As soon as Willie began a new study, he began trying to get at the sense
of it. This caused his progress to be slow at first, and him to appear
dull amongst those who merely learned by rote; but as he got a hold of
the meaning of it all, his progress grew faster and faster, until at
length in most studies he outstripped all the rest.
I need hardly repeat that the constant exercise of his mind through his
fingers, in giving a second existence outside of him to what had its
first existence inside him--that is, in his mind, made it far easier for
him to understand the relations of things that go to make up a science.
A boy who could put a box together must find Euclid easier--the Second
Book particularly--than one who had no idea of the practical relations
of the boundaries of spaces; one who could contrive a machine like his
water-wheel, must be able to understand the interdependence of the parts
of a sentence better than one equally gifted otherwise, but who did not
know how one wheel could move another. Everything he did would help his
arithmetic, and geography, and history; and these and those and all
things besides, would help him to understand poetry.
In his Latin sentences he found the parts fit into each other like
dove-tailing; finding the terms of equations, he said, was like
inventing machines, and he soon grew clever at solving them. It was not
from his manual abilities alone that his father had given him the name
of Gutta-Percha Willie, but from the fact that his mind, once warmed to
interest, could accommodate itself to the peculiarities of any science,
just as the gutta-percha which is used for taking a mould fits itself to
the outs and ins of any figure.
He still employed his water-wheel to pull him out of bed in the middle
of the night.

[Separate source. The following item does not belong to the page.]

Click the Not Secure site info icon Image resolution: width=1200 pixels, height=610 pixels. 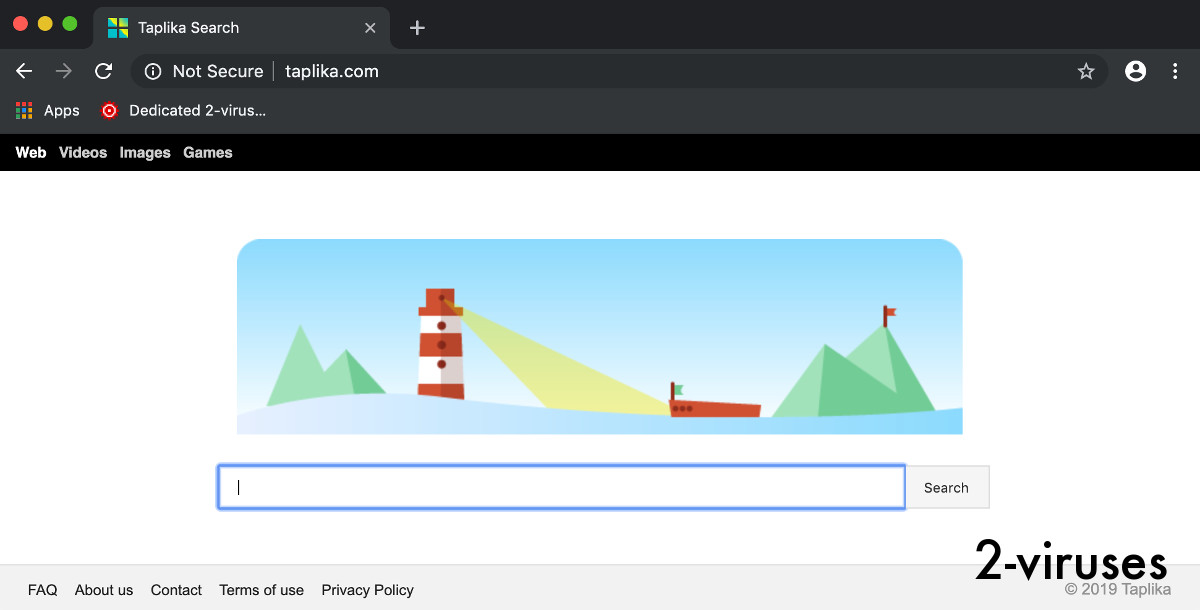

He had, of course, to make considerable alterations in, or
rather additions to, its machinery, after changing his bed-room, for it
had then to work in a direction at right angles to the former; but this
he managed perfectly.
It is well for Willie's reputation with a certain, and that not a small
class of readers, that there was something even they would call useful
in several of his inventions and many of his efforts; in his hydraulics,
for instance, by means of which he saved old Tibby's limbs; in his
house-building, too, by means of which they were able to take in
grannie; and, for a long time now, he had been doing every little repair
wanted in the house. If a lock went wrong, he would have it off at once
and taken to pieces. If less would not do, he carried it to the smithy,
but very seldom troubled Mr Willett about it, for he had learned to do
small jobs, and to heat and work and temper a piece of iron within his
strength as well as any man. His mother did not much like this part
of his general apprenticeship, for he would get his hands so black
sometimes on a Saturday afternoon that he could not get them clean
enough for church the next day; and sometimes he would come home with
little holes burnt here and there in his clothes by the sparks from the
red-hot iron when beaten on the anvil. Concerning this last evil,
she spoke at length to Hector, who made him a leather apron, like Mr
Willett's, which thereafter he always wore when he had a job to do in
the smithy.
It is well, I say, that the utility of such of his doings as these will
be admitted by all; for some other objects upon which he spent much
labour would, by most people, be regarded as utterly useless. Few, for
instance, would allow there was any value in a water-wheel which could
grind no corn, and was of service only to wake him in the middle of the
night--not for work, not for the learning of a single lesson, but only
that he might stare out of the window for a while, and then get into bed
again. For my part, nevertheless, I think it a most useful contrivance.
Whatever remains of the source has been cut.